Repeat the records exactly, so that each line matches the original.

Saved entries
_ _ _ _ _

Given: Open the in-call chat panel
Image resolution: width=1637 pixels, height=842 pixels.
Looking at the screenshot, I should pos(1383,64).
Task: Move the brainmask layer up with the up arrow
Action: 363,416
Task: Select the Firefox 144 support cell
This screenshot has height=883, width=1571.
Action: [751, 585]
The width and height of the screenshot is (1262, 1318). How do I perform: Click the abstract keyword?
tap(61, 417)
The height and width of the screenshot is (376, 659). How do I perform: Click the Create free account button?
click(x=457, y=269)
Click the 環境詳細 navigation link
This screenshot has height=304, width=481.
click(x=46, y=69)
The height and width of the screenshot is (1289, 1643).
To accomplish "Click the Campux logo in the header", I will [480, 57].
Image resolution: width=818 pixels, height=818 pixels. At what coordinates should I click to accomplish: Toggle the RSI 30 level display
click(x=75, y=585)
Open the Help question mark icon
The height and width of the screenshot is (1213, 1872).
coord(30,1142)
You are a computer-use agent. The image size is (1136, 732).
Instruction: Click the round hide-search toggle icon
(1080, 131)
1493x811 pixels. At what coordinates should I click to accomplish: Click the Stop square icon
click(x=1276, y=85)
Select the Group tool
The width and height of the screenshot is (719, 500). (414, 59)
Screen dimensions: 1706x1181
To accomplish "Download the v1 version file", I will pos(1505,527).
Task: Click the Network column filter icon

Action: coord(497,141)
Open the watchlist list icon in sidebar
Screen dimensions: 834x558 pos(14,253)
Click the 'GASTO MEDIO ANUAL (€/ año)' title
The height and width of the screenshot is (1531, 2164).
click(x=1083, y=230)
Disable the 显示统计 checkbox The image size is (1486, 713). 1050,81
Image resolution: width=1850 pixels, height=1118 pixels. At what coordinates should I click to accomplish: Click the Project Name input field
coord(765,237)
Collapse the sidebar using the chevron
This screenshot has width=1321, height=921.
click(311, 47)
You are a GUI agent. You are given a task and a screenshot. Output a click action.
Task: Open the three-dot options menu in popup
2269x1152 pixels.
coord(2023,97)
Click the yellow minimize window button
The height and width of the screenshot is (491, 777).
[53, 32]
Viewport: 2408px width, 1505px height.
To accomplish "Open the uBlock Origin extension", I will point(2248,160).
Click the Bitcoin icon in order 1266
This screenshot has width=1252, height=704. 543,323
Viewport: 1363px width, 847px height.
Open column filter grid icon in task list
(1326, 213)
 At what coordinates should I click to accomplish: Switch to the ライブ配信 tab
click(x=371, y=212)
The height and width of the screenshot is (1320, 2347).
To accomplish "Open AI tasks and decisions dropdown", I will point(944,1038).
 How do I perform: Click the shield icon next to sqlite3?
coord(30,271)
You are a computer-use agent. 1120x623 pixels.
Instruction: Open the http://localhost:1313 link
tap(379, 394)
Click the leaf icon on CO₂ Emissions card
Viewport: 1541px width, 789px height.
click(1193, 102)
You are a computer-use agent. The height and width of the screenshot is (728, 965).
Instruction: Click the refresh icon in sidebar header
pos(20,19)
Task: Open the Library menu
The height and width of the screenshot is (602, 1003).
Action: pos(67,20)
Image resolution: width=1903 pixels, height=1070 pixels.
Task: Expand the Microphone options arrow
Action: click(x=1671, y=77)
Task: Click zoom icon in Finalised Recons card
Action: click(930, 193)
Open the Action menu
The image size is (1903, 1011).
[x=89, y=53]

_ _ _ _ _

# WORKED SOLUTION
Given: Open the in-call chat panel
Image resolution: width=1637 pixels, height=842 pixels.
Looking at the screenshot, I should pos(1383,64).
Task: Move the brainmask layer up with the up arrow
Action: 363,416
Task: Select the Firefox 144 support cell
This screenshot has height=883, width=1571.
Action: [751, 585]
The width and height of the screenshot is (1262, 1318). How do I perform: Click the abstract keyword?
tap(61, 417)
The height and width of the screenshot is (376, 659). How do I perform: Click the Create free account button?
click(x=457, y=269)
Click the 環境詳細 navigation link
This screenshot has height=304, width=481.
click(x=46, y=69)
The height and width of the screenshot is (1289, 1643).
To accomplish "Click the Campux logo in the header", I will [480, 57].
Image resolution: width=818 pixels, height=818 pixels. At what coordinates should I click to accomplish: Toggle the RSI 30 level display
click(x=75, y=585)
Open the Help question mark icon
The height and width of the screenshot is (1213, 1872).
coord(30,1142)
You are a computer-use agent. The image size is (1136, 732).
Instruction: Click the round hide-search toggle icon
(1080, 131)
1493x811 pixels. At what coordinates should I click to accomplish: Click the Stop square icon
click(x=1276, y=85)
Select the Group tool
The width and height of the screenshot is (719, 500). (414, 59)
Screen dimensions: 1706x1181
To accomplish "Download the v1 version file", I will pos(1505,527).
Task: Click the Network column filter icon

Action: coord(497,141)
Open the watchlist list icon in sidebar
Screen dimensions: 834x558 pos(14,253)
Click the 'GASTO MEDIO ANUAL (€/ año)' title
The height and width of the screenshot is (1531, 2164).
click(x=1083, y=230)
Disable the 显示统计 checkbox The image size is (1486, 713). 1050,81
Image resolution: width=1850 pixels, height=1118 pixels. At what coordinates should I click to accomplish: Click the Project Name input field
coord(765,237)
Collapse the sidebar using the chevron
This screenshot has width=1321, height=921.
click(311, 47)
You are a GUI agent. You are given a task and a screenshot. Output a click action.
Task: Open the three-dot options menu in popup
2269x1152 pixels.
coord(2023,97)
Click the yellow minimize window button
The height and width of the screenshot is (491, 777).
[53, 32]
Viewport: 2408px width, 1505px height.
To accomplish "Open the uBlock Origin extension", I will point(2248,160).
Click the Bitcoin icon in order 1266
This screenshot has width=1252, height=704. 543,323
Viewport: 1363px width, 847px height.
Open column filter grid icon in task list
(1326, 213)
 At what coordinates should I click to accomplish: Switch to the ライブ配信 tab
click(x=371, y=212)
The height and width of the screenshot is (1320, 2347).
To accomplish "Open AI tasks and decisions dropdown", I will point(944,1038).
 How do I perform: Click the shield icon next to sqlite3?
coord(30,271)
You are a computer-use agent. 1120x623 pixels.
Instruction: Open the http://localhost:1313 link
tap(379, 394)
Click the leaf icon on CO₂ Emissions card
Viewport: 1541px width, 789px height.
click(1193, 102)
You are a computer-use agent. The height and width of the screenshot is (728, 965).
Instruction: Click the refresh icon in sidebar header
pos(20,19)
Task: Open the Library menu
The height and width of the screenshot is (602, 1003).
Action: pos(67,20)
Image resolution: width=1903 pixels, height=1070 pixels.
Task: Expand the Microphone options arrow
Action: click(x=1671, y=77)
Task: Click zoom icon in Finalised Recons card
Action: click(930, 193)
Open the Action menu
The image size is (1903, 1011).
[x=89, y=53]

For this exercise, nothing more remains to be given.